Agile team values, starter list:
- product – quality, value, just enough, validated learning
- people – transparency, accountability, courage, mutual learning
- process – fast feedback, all in collaborate, small steps, retrospect continually
They are a set of values that impact how we will make decisions.
Traps, risks and blunders:
- group dynamics – fallacy of the flawed leader, no diversity in the group, inability to consider alternatives, lack of diversity in the group, group-think (striving for consensus that drives down alternatives)

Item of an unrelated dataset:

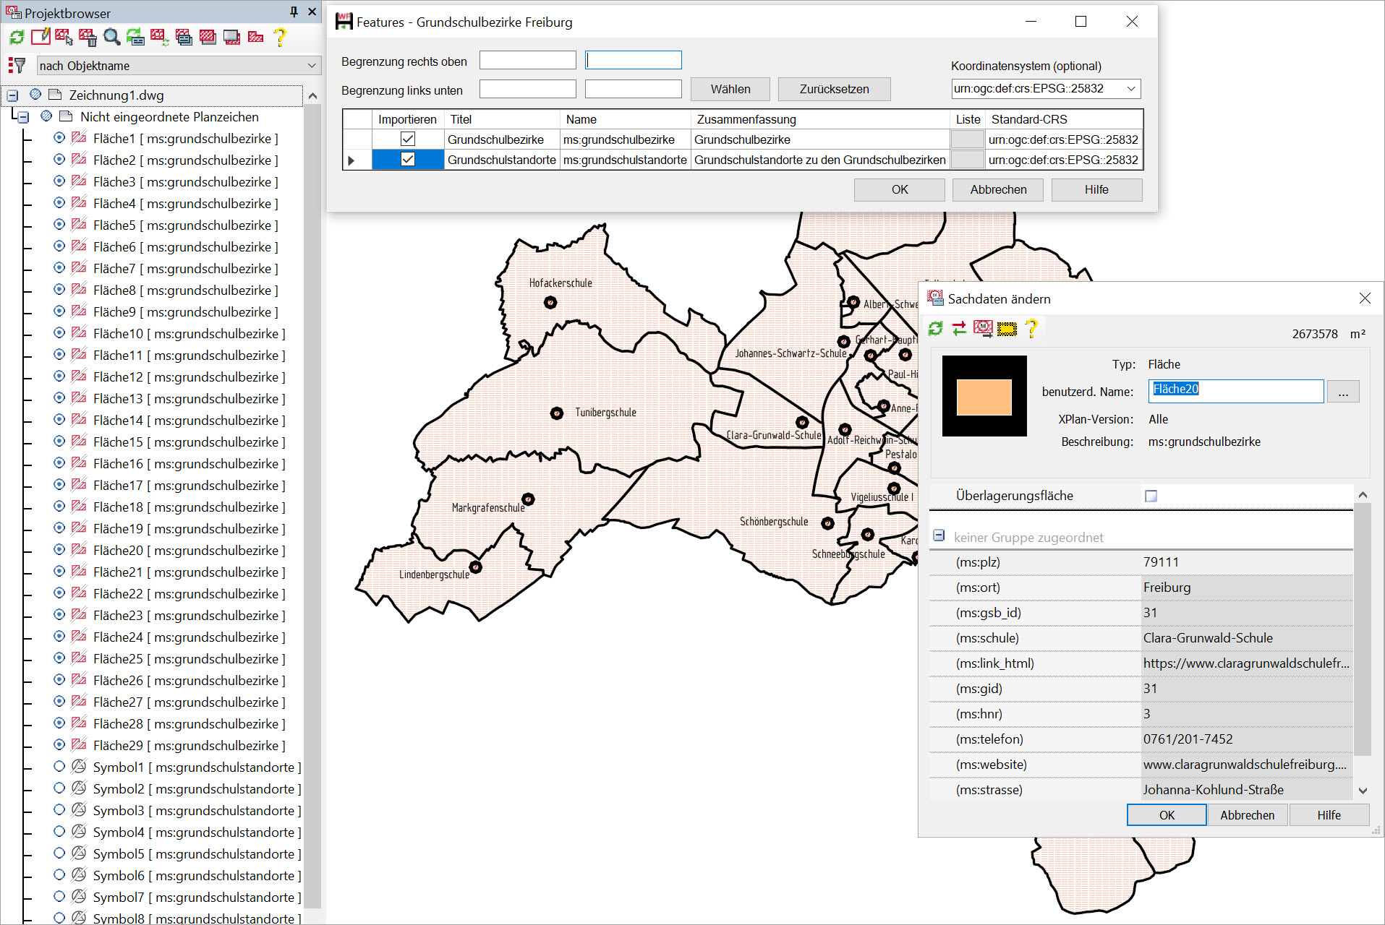Enable the Überlagerungsfläche checkbox
The width and height of the screenshot is (1385, 925).
click(1151, 496)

- process – not understanding the key terms
Decision making styles:
- delegative – group decision, decision leader may delegate decisions to a sub group
- democratic – discuss and take a vote
- consensus – leader and group together agree based on unanimous decision
- consultative – where the group collaborates and consults to a person to make a decision
- consensus – all legitimate concerns should be addressed that impact the group, stakeholders all need to be there, it is not a compromise, there is no bargaining, this is and/both thinking
4S – stake, stakeholders, speed and sustainability of a decision
We then created a 2D gradient to map out decison styles – delegate -> democratic -> consultative -> consensus
Ellen then introduced some decision making research, success was a decision that was used for greater than 2 years
- edict – do it, not very sustainable, used 35% of time, worked 38% of the time
- persuasion – used 49% of the time, worked 44% of the time
- participation – used less than 16% of the time, worked 80% of the time, delegated to a group or sub group
- intervention – delegated but group had guidelines and benchmarks to make a decision, used less than 16% of the time, worked 90% of the time
We then talked about values:
- trust – contractual (shared goals and boundaries), communication (transparent, honest and frequent communication, walking the talk), competency (respectful of others ability of what they do on the team and learning how we can do better as a team, honour our agreements) – is a key part of making decisions
- values for group effectiveness – people need valid information in a timely way to make a free and informed choice, decision rules that enhance internal commitment
Group versus individual decision making:
- accuracy – better at group level – more alternatives, diversity, more points of view
- acceptance – group
- creativity – group
- efficiency – individual
- speed – individual
We then had some final thoughts and questions:
- collaboration pattern – decide how to decide – need to make a decision but know you have made it
- common decision rules – delegate, decide without discussion, negotiation, majority vote, spontaneous agreement, arbitrary, consensus leader decides after decision
- gradient of agreement – endorse, agree with reservations, disagree cannot support (but won’t block), block
- 12 Angry Men – good example of the model
- to reach closure – with decision leader decide on how to decide, with the whole group clarify the decision process, close discussion, clarify proposal, poll group using gradient and decision leader decides or chooses further discussion
- RAPID – effective organisations have clarity in roles around decision making – recommend, agree, perform, input, decide (like a RAPSI)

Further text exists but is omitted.